--- EXERCISE INSTRUCTIONS ---
Each line holding the string "OnLine" is to be copied from the data.

───── INFORMATION ─────

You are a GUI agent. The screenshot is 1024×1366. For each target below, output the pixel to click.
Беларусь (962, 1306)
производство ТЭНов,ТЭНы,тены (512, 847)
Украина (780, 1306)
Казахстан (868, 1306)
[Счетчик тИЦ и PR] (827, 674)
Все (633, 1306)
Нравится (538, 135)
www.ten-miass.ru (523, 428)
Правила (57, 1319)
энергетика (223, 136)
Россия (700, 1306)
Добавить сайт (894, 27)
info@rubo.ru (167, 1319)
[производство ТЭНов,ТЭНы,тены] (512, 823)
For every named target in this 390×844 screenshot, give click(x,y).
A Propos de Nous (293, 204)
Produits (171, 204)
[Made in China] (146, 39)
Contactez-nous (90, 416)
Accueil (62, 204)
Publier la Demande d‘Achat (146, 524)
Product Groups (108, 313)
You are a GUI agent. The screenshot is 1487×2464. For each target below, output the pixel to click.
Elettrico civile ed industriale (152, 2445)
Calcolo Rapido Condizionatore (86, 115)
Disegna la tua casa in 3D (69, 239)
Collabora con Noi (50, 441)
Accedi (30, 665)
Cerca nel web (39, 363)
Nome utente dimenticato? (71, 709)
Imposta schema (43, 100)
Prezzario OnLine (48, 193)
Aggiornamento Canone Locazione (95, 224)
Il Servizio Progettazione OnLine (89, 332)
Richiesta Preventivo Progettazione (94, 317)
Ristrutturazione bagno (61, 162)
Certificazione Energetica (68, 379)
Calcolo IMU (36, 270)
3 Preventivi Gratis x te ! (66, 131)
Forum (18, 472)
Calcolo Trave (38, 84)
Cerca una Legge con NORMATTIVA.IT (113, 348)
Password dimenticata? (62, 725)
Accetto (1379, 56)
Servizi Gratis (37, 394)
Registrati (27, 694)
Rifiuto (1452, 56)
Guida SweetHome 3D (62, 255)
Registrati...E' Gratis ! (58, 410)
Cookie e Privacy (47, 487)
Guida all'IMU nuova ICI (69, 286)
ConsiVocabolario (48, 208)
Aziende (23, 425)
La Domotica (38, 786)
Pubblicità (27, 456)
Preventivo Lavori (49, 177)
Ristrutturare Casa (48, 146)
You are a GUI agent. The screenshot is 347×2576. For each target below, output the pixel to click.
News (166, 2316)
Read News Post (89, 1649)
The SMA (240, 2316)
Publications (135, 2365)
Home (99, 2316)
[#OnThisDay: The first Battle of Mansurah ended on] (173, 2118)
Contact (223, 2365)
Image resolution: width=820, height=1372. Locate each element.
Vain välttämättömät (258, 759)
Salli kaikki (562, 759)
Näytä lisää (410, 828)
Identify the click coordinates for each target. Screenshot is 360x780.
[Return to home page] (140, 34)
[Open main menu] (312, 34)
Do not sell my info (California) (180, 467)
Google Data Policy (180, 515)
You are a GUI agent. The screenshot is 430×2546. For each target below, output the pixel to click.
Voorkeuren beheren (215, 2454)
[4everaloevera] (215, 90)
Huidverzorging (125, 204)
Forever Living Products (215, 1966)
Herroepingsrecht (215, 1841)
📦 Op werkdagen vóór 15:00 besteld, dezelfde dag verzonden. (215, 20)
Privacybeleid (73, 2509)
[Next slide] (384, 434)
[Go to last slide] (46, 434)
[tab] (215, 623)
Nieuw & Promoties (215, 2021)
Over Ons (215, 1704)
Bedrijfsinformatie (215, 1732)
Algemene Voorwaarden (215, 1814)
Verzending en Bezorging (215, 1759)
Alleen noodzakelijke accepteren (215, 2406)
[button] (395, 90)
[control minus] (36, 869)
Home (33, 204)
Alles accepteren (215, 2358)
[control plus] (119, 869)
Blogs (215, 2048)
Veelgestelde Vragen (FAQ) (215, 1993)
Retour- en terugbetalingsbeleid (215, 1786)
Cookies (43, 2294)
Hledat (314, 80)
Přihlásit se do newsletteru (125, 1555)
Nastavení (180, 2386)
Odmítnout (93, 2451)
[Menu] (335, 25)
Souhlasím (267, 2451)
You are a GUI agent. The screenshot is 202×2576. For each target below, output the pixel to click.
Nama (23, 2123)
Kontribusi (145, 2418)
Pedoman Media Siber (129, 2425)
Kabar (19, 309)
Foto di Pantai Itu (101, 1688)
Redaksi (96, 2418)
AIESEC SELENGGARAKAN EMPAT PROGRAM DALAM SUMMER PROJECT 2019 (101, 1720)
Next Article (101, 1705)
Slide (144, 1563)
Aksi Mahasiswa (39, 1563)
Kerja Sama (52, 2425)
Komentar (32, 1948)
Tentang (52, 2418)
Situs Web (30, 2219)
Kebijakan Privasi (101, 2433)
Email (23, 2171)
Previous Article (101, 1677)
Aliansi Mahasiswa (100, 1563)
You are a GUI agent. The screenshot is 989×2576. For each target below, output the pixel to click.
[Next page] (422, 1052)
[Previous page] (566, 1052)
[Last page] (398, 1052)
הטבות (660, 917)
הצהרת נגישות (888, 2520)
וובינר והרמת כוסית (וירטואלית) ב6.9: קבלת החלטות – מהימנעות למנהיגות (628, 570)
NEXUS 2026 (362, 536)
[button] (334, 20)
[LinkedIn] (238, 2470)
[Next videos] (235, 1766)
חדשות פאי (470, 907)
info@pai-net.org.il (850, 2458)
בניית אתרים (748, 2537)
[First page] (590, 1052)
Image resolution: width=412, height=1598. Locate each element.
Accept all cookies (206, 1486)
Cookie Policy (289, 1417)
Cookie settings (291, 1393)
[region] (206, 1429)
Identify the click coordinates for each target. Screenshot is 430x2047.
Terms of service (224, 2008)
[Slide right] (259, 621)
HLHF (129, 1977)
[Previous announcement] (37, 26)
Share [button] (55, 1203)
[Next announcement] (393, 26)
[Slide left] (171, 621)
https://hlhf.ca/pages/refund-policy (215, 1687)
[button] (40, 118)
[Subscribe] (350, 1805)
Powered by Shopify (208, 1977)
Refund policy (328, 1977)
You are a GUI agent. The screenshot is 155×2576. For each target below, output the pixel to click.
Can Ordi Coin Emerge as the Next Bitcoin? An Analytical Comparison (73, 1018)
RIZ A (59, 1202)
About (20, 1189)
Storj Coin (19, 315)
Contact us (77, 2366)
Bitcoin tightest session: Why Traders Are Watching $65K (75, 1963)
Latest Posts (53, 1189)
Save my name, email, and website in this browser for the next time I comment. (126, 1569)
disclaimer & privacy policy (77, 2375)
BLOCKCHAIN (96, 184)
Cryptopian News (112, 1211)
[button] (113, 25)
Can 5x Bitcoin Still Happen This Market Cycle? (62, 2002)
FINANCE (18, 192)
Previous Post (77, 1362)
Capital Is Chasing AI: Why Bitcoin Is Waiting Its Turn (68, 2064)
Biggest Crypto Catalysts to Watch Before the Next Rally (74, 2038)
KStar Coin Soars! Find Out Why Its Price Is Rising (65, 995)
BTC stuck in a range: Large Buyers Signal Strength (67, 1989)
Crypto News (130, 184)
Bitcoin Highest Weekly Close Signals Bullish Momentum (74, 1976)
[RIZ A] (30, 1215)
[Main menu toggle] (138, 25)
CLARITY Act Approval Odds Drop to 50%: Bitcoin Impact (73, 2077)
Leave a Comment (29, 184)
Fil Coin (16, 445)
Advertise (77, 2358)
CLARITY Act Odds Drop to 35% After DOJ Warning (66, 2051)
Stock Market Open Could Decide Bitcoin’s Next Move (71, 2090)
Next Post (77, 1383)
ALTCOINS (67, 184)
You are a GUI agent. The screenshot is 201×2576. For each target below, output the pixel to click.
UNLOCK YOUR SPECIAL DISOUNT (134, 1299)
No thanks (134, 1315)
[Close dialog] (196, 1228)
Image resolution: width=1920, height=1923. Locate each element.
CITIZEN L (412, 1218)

─────

--- ANSWER BOX ---
Prezzario OnLine (48, 193)
Il Servizio Progettazione OnLine (89, 332)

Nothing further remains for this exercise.